En realidad, de todos los placeres rusos los que más le habían gustado eran las actrices francesas, una bailarina del ballet y el champán de etiqueta blanca. Vronski estaba acostumbrado a tratar con príncipes, pero, ya fuera porque él mismo había cambiado en los últimos tiempos o porque a ése lo había visto demasiado de cerca, el caso es que aquella semana le pareció terriblemente penosa. En todo momento había tenido la sensación de estar acompañando a un loco peligroso, de quien se teme no su enfermedad, sino el efecto pernicioso que su proximidad puede tener en la propia razón. Para evitar cualquier ofensa, Vronski se veía obligado a no suavizar ni por un instante ese tono de deferencia protocolaria. El príncipe trataba de manera despectiva a esas mismas personas que, para gran sorpresa de su guía, se desvivían por procurarle placeres rusos. Sus juicios sobre las mujeres rusas, a las que deseaba estudiar, hicieron enrojecer de indignación a Vronski en más de una ocasión. El principal motivo por el que el príncipe le resultaba tan insoportable era que involuntariamente se veía reflejado en él. Y lo que veía en ese espejo no halagaba su amor propio. Era un hombre muy estúpido, muy seguro de sí mismo, rebosante de salud y muy estricto en el cuidado personal. Nada más. Claro que era un caballero, eso Vronski no podía negarlo. En presencia de sus superiores hacía gala de una actitud digna, nada servil, era sencillo y desenvuelto con sus iguales y se mostraba desdeñoso y condescendiente con los inferiores. Vronski, que también era así, lo consideraba una gran virtud. Pero estaba en un plano de inferioridad con respecto al príncipe, y esa actitud entre despectiva y condescendiente le indignaba.

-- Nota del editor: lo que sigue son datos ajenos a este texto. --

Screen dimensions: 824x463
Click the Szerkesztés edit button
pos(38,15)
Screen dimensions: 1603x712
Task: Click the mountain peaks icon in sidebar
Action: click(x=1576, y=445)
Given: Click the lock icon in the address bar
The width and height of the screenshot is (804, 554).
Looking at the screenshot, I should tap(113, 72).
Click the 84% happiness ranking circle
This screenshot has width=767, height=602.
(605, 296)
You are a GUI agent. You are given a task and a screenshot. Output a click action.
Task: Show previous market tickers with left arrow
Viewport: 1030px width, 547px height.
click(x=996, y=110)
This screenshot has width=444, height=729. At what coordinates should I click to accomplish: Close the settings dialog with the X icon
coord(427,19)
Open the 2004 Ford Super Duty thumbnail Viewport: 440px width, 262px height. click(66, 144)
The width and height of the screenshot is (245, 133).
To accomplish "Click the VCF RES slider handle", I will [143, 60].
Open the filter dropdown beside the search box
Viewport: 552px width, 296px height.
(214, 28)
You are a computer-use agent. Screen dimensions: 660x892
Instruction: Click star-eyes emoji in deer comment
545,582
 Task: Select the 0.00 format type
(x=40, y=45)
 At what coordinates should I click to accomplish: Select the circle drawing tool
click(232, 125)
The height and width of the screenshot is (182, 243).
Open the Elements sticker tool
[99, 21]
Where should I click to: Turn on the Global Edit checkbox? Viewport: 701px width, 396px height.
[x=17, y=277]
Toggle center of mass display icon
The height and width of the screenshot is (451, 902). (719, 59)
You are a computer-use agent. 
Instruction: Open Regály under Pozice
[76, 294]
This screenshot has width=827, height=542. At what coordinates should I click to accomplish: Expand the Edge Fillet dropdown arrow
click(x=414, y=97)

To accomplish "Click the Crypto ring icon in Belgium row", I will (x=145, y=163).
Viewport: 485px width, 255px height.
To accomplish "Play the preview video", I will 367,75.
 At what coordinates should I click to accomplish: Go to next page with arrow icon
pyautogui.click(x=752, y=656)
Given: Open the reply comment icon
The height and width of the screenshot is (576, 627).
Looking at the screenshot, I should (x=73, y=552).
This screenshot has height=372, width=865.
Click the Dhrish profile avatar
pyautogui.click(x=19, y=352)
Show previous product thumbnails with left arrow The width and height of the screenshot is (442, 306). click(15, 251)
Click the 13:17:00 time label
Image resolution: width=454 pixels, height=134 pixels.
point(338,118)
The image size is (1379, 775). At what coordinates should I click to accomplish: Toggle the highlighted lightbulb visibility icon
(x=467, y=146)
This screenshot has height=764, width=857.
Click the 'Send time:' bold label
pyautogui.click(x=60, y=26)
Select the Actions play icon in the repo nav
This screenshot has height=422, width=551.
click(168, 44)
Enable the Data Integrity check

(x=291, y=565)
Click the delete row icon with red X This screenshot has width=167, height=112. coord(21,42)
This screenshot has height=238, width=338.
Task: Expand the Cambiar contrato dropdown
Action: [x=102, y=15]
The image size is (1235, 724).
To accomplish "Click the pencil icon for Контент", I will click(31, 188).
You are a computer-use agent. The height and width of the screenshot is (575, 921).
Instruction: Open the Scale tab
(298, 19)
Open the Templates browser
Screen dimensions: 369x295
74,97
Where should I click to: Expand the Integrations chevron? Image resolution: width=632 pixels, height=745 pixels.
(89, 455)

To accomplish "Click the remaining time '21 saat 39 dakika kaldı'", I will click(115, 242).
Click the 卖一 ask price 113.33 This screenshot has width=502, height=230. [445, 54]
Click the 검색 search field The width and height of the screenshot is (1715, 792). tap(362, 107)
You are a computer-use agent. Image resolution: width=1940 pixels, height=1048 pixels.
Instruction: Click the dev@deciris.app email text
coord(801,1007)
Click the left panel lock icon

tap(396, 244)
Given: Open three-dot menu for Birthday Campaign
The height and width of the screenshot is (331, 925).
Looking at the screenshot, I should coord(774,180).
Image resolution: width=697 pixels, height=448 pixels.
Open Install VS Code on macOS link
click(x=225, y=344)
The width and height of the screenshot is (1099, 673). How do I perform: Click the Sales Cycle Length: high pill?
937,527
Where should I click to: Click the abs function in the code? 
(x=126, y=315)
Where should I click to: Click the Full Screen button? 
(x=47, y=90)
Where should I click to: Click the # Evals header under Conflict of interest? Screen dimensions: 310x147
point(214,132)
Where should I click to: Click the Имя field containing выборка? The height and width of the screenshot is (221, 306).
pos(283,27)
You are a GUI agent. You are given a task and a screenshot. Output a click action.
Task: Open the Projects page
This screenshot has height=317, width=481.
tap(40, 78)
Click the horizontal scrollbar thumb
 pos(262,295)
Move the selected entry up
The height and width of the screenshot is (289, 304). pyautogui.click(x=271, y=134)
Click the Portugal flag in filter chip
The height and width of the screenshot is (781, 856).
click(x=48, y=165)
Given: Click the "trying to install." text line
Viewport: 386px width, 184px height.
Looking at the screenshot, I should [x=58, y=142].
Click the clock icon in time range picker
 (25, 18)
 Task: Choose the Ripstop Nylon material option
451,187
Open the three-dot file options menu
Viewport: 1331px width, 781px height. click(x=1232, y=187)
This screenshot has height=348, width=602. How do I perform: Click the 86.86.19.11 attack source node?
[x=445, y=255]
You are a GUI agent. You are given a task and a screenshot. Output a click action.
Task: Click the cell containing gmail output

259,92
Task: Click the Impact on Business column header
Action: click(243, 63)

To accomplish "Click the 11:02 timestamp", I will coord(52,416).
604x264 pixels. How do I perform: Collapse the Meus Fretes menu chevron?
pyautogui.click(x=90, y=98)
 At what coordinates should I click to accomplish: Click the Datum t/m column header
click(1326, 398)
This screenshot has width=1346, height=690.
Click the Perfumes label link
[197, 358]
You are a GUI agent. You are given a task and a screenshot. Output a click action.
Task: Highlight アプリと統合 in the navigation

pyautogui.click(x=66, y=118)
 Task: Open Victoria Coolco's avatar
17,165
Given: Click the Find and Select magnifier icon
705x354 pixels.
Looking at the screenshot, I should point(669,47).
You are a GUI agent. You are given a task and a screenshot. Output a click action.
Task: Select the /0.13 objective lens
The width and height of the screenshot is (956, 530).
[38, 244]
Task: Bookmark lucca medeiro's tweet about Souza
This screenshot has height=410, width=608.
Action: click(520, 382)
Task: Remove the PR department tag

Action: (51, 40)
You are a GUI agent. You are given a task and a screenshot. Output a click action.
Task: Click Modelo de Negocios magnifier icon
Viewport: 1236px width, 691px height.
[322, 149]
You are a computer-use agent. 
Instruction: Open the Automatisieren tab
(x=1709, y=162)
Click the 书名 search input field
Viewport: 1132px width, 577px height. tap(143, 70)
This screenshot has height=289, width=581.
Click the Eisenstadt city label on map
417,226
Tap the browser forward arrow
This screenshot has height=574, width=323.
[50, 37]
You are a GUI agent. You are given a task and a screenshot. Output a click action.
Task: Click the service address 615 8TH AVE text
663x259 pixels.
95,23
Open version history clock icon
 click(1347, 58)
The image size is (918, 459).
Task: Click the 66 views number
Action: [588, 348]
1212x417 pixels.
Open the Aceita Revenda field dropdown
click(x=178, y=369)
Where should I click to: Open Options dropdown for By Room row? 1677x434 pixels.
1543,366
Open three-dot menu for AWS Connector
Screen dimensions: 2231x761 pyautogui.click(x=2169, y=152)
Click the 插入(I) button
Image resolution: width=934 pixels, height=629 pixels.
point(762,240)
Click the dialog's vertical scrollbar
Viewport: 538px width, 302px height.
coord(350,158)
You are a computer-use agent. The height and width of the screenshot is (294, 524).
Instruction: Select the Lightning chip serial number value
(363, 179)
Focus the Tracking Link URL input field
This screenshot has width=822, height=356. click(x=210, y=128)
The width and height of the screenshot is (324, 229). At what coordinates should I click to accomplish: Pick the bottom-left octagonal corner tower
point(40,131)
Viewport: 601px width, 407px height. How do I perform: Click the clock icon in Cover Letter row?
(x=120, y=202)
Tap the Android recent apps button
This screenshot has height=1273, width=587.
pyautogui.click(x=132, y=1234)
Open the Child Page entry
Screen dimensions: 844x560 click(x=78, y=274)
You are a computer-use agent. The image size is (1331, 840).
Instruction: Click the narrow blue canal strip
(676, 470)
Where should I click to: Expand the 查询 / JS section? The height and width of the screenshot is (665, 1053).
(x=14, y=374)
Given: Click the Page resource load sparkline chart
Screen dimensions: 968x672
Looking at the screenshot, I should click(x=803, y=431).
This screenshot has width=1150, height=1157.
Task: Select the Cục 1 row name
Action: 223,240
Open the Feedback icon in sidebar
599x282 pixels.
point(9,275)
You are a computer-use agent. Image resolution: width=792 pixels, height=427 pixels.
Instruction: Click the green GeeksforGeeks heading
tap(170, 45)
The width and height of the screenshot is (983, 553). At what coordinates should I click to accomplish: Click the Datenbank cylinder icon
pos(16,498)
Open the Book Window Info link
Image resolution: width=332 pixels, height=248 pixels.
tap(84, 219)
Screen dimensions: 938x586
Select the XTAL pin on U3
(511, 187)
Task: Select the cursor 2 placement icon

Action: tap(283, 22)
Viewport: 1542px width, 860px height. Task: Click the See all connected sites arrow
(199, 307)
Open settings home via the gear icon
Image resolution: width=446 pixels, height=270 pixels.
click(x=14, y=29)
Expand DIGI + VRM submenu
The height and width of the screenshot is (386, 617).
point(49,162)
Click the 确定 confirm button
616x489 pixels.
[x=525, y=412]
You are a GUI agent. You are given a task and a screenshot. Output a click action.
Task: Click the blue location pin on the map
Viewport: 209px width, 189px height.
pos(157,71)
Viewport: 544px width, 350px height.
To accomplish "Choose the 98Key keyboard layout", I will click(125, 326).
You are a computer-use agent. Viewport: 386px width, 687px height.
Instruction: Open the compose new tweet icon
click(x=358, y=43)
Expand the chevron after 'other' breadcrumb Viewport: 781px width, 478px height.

«¡Qué animal! ¿Es posible que yo también sea así?», pensaba.
Fuera como fuese, cuando al séptimo día se despidió del príncipe, antes de que partiera para Moscú, y escuchó sus palabras de agradecimiento, Vronski se sintió feliz de poder librarse de esa situación incómoda, de ese desagradable espejo. Se despidieron en la estación, después de regresar de una cacería de osos, en la que los rusos se habían pasado la noche entera alardeando de su valor.